Tuesday, December 9, 2008

Athens 'calm' as violence abates


Calm has begun returning to Athens after four days of rioting, Greek police say.

The situation in the capital was mostly quiet, Panayiotis Stathis, a police spokesman, said on Tuesday, as police deployed more than 15,000 officers and arrested scores of people.

But police are bracing themselves for new disturbances on Wednesday, when labour unions are planning rallies during a nationwide general strike against government economic policies.

Groups of youths continued to be holed up in a university building where officers have no access due to a tradition of university asylum.

Protesters clashed with police guarding the Greek parliament on Tuesday as thousands attended the funeral of Alexandros Grigoropoulos elsewhere in the capital.

The 15-year-old boy's shooting death on Saturday triggered the most violent riots in the country in a quarter century which have dealt a major blow to the country's increasingly unpopular conservative government.

Raw nerve

Hundreds of demonstrators threw petrol bombs and other projectiles at the police on Tuesday, before riot police charged to push them back towards Syntagma square in Athens.

The central square had been the scene of violence on Monday night when rioters torched shops, government ministries and banks.

The killing of Grigoropoulos has touched a raw nerve among young Greeks, angry at years of political scandals and rising levels of poverty and unemployment, worsened by the global economic downturn.

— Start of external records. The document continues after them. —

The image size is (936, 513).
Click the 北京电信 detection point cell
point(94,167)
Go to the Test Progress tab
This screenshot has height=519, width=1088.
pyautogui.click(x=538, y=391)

Stathis, the police spokesman, said 89 people had been arrested for attacks on police, vandalism and looting since the violence began.

Another 79 people had been detained for questioning over the riots in which dozens of police officers have been injured.

Funeral calm

At Grigoropoulos's funeral at the municipal cemetery of Palio Faliro, a residential suburb in southern Athens, some groups shouted anti-police slogans but it was mainly calm after a request from the family that respect be shown for the dead teenager.

Earlier, Karolos Papoulias, Greece's president, had appealed for calm, calling on Greeks to "honour Alexis' memory peacefully".

"This is a day of mourning for us all... but there must be respect for institutions and laws," Papoulias said in a statement.

Two officers have been charged over the shooting - one with premeditated manslaughter and the illegal use of a weapon and the other as an accomplice.

They are due to appear before a court on Wednesday and both have been suspended - along with the Exarchia precinct police chief.

Government under pressure

Demonstrations and violence played out in similar ways in other cities across the country as George Papandreou, the Socialist opposition leader, demanded that the conservative government step down and call elections to help end the violence.

Addressing his parliamentary group on Tuesday, Papandreou said: "We claim power. The only thing this government can offer is to resign and turn to the people for its verdict."

Costas Karamanlis, Greece's prime minister, has vowed to end the country's worst unrest in decades, but a government spokesman denied reports that the government planned to declare martial law.

Greek labour unions rejected an appeal by Karamanlis on Tuesday to cancel a mass protest planned for Wednesday to avoid further violence.

"Our answer is that the strike and the rally will take place as planned," said Stathis Anestis, spokesman for GSEE, Greece's largest labour confederation.

The 24-hour nationwide strike and rally, which was arranged before the shooting took place, is taking place to protest against the government's economic policies and reforms.